CONSIGNE 1
Traduisez en anglais, s'il vous plaît, cette phrase du passage sur Matthieu et Isaïe : « Selon le texte hébreu d’Isaïe 7,14, c’est la mère qui donnait le nom à l’enfant. »
CONSIGNE 2
Pour chacune des affirmations suivantes, répondez par oui ou par non selon le passage sur Matthieu et Isaïe, et citez les mots qui tranchent. (a) D'après la Septante, le roi Achaz donnait le nom à l'enfant. (b) Matthieu a retiré le nom d'Emmanuel de son récit. (c) La parole d'Isaïe évoquée remonte à l'an 733.
CONSIGNE 3
Prolongez le passage sur Matthieu et Isaïe à la suite de sa dernière ligne.

PASSAGE FOURNI
Il recourt, pour cela, à la prophétie d’Isaïe 7,14. Matthieu n’y parvient lui-même que de manière malaisée, car la prédiction ne s’accorde pas en tous points avec l’événement [3] :

  • Le nom d’Emmanuel, donné au Messie, selon Isaïe 7,14 ne coïncidait pas avec le nom de Jésus. Jésus n'a pas pour nom Emmanuel, il est Dieu avec nous, et il a pour nom Jésus. Pourtant, Matthieu n’a pas gommé ce trait.

  • Selon le texte hébreu d’Isaïe 7,14, c’est la mère qui donnait le nom à l’enfant. Mais cela aurait exclu Joseph dont Matthieu voulait attester le rôle.

  • Selon le grec (la Septante), c’était le roi Achaz qui donnait le nom. Et cela ne servait pas davantage le propos de Matthieu. Pour mettre en relief la mission paternelle de Joseph, il a du s’écarter du texte.

Il est donc clair que Matthieu n'a pas inventé un évangile pour cadrer avec les prophéties et nous pouvons partager d'une façon toute nouvelle l'étonnement pour le fait qu'une parole de l'an 733, relue dans la Septante, s'avère vraie en Jésus-Christ et regarde le monde entier. [2]

4) Jésus accomplit aussi Isaïe 9, 5

« Car un enfant nous est né, un fils nous a été donné, il a reçu le pouvoir sur ses épaules et on lui a donné ce nom: conseiller merveilleux, Dieu fort, Père à jamais, Prince de Paix, pour que s'étende le pouvoir dans une paix sans fin sur le trône de David et sur son royaume, pour l'établir et pour l'affermir dans le droit et la justice

(Is 9, 5-6)

DONNÉES EXTRAITES

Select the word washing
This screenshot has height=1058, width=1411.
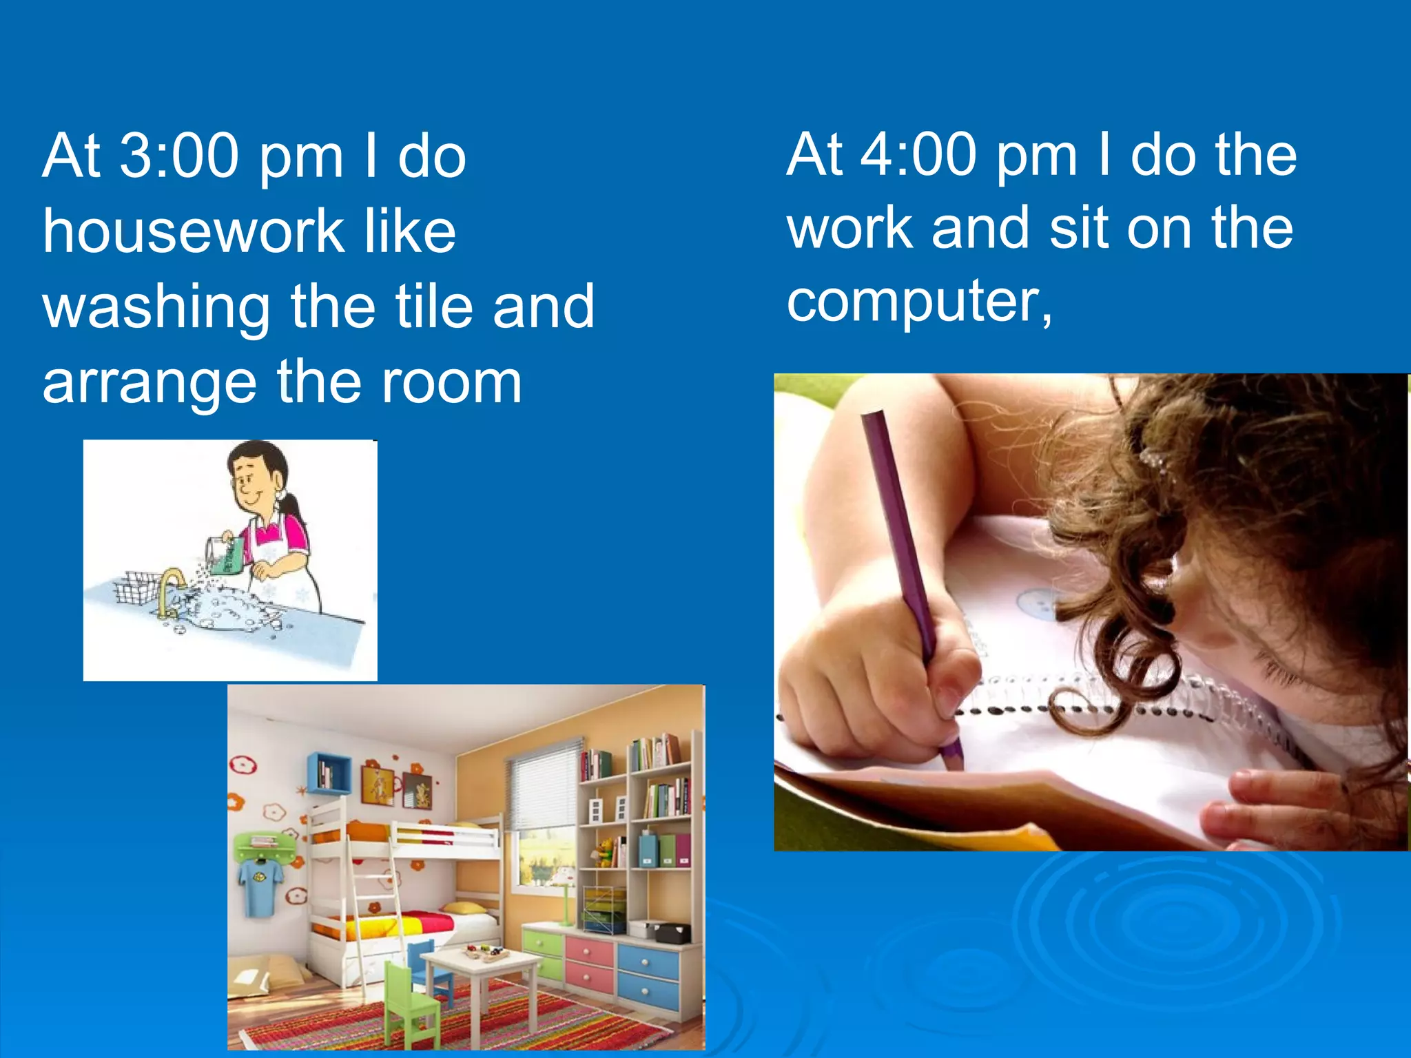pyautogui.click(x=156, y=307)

---

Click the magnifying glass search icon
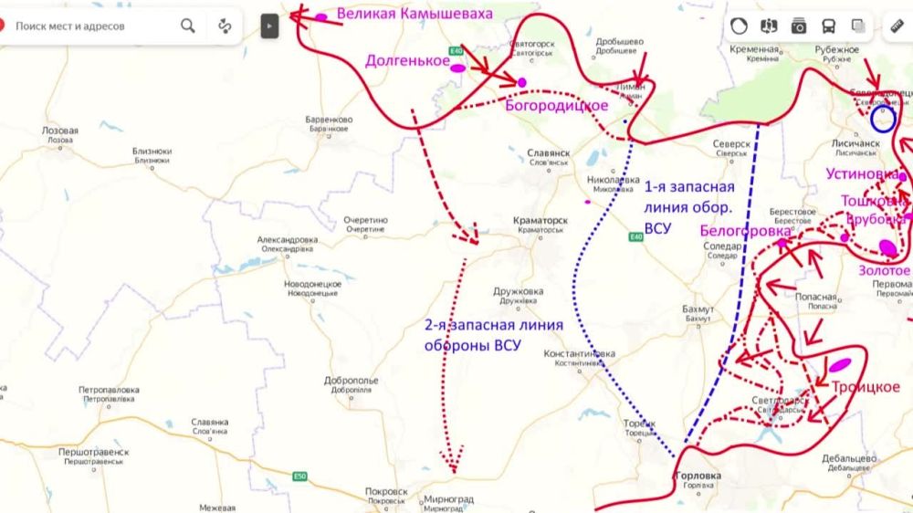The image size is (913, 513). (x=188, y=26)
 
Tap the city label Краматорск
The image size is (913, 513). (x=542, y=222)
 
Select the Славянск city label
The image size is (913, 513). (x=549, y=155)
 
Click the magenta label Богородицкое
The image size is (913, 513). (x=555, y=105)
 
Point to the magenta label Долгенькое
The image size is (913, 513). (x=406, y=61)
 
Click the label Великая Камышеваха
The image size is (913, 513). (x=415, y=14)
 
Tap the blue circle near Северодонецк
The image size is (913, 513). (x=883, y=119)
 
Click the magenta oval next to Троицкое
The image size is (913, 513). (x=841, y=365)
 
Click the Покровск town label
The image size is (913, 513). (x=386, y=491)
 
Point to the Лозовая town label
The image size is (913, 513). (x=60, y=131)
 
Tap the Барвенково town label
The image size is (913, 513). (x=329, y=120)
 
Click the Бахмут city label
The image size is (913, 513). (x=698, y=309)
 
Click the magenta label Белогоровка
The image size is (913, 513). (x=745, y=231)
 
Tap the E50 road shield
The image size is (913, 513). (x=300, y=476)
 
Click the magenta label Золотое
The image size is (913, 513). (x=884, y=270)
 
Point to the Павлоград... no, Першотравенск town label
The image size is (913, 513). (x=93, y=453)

RÉPONSE RÉDIGÉE 1
According to the Hebrew text of Isaiah 7:14, it was the mother who gave the child its name.

RÉPONSE RÉDIGÉE 2
(a) Oui : « Selon le grec (la Septante), c’était le roi Achaz qui donnait le nom. »
(b) Non : « Pourtant, Matthieu n’a pas gommé ce trait. »
(c) Oui : « une parole de l'an 733 »

RÉPONSE RÉDIGÉE 3
Le récit de l’Annonciation à Marie exprime l’accomplissement de cette prophétie en Jésus. En effet, l’ange Gabriel dit :

« Le Seigneur Dieu lui donnera le trône de David […] et son règne n’aura pas de fin.»

(Lc 1, 32-33)

Le récit de Noël, les anges louaient Dieu en disant :

« Gloire à Dieu au plus haut des cieux et sur la terre paix aux hommes objet de sa complaisance !»

(Lc 2, 14)

La naissance de Jésus est cause de paix.

La tradition chrétienne, dans la liturgie de Noël, donne les titres de Isaïe 9, 5 au Christ.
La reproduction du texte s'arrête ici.